Why proposed Kenyan marriage bill should be of interest to East Africans

Rwanda stands out in the East African Community in that the law only recognises a monogamous marriage. Other EAC countries recognise a mix of civil, religious and customary laws.
Gitura Mwaura
Gitura Mwaura

Rwanda stands out in the East African Community in that the law only recognises a monogamous marriage. Other EAC countries recognise a mix of civil, religious and customary laws.

In Kenya, for instance, one can marry up to one hundred wives or more. Take the example of Akuku Danger, said to have married 130 wives.

 

The late and, some say, illustrious Kenyan was admired by many men for his virile prowess.  He sired more than 200 children, though he would divorce more than 80 of the 130 wives.

 

The man died in 2010, aged 94 and “still at it.”

 

Many Kenyan men gave it to him, If not for anything else, for being “man enough” to be able to manage even the 50 wives.

A new Marriage Bill that has just been introduced in the Kenyan National Assembly would still have allowed him to marry as many.

Though, this time, he would have had to seek consent of all of them to marry another wife. He seemed to marry on a whim, and at will.

At the age of 22, he was already married five times. By the age of 35 he had 45 wives.

Akuku would, however, have had to contend with another problem being proposed in the new bill.

Any woman he proposed to and failed to marry could have sued him for compensation under the new bill, if enacted.

All the jilted woman would have had to do is prove that there was a promising marriage proposal, and that she would have suffered damage by forgoing the marriage.

If enacted, the bill specifically says that men and women whose partners promise marriage but fail to deliver will be entitled to compensation.

It says that, even though a promise by a person to marry another person is not legally binding, the partners who feel they have suffered as a result of a broken promise can seek compensation.

The bill not only recognises polygamy, but seeks to regulate Christian, civil, customary and other marriages, previously under separate laws.

Akuku remains legendary, if not celebrated. And many of his compatriots harbour the dream of being polygamists.

One can, therefore, easily imagine a comely munyarwandakazi (Rwandan lass or woman) being whisked off by an amorous and well-meaning Kenyan to be married in Nairobi; only for the man, after some time, to feel like getting his wife “a helper” and marry a second one.

Or, the man, for whatever reason, may change his mind and not honour the marriage proposal. These things happen; but the law would hopefully be there to cover for the hapless lass—if enacted.

In principle, any person, including other East Africans, stand to gain from the marriage bill, as long as they continue to attract admiring Kenyan suitors.

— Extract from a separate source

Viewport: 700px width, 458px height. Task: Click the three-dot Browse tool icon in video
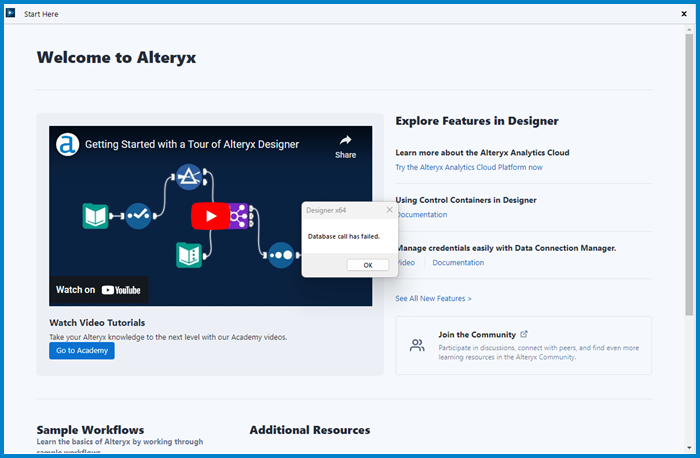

Predictably, the proposed bill has raised much noise among the garrulous Kenyans between those who agree with it, and those who don’t.

It is one thing to legislate marriage, some of the arguments have gone, and quite another to contend with human nature.

A logical question has, therefore, followed to ask whether humans are naturally monogamous or polygamous.

Indeed, many studies have been conducted and archaeologists, anthropologists, and biologists agree that the matter is not that clear cut.

Human beings are naturally neither monogamous nor polygamous. They are a cross between the two.

That is why, those familiar with the Judeo-Christian Ten Commandments will be aware of the injunctions against fornication and adultery. (This column condones neither).

Even the most religious among us gets tempted, because by nature humans are neither monogamous nor polygamous.

One may, therefore, argue that it boils down to choice—like Akuku Danger made his, and the rest of us ours.

In the meantime, according to anthropologists, only 1 in 6 societies enforces monogamy as a rule. The rest are polygamous.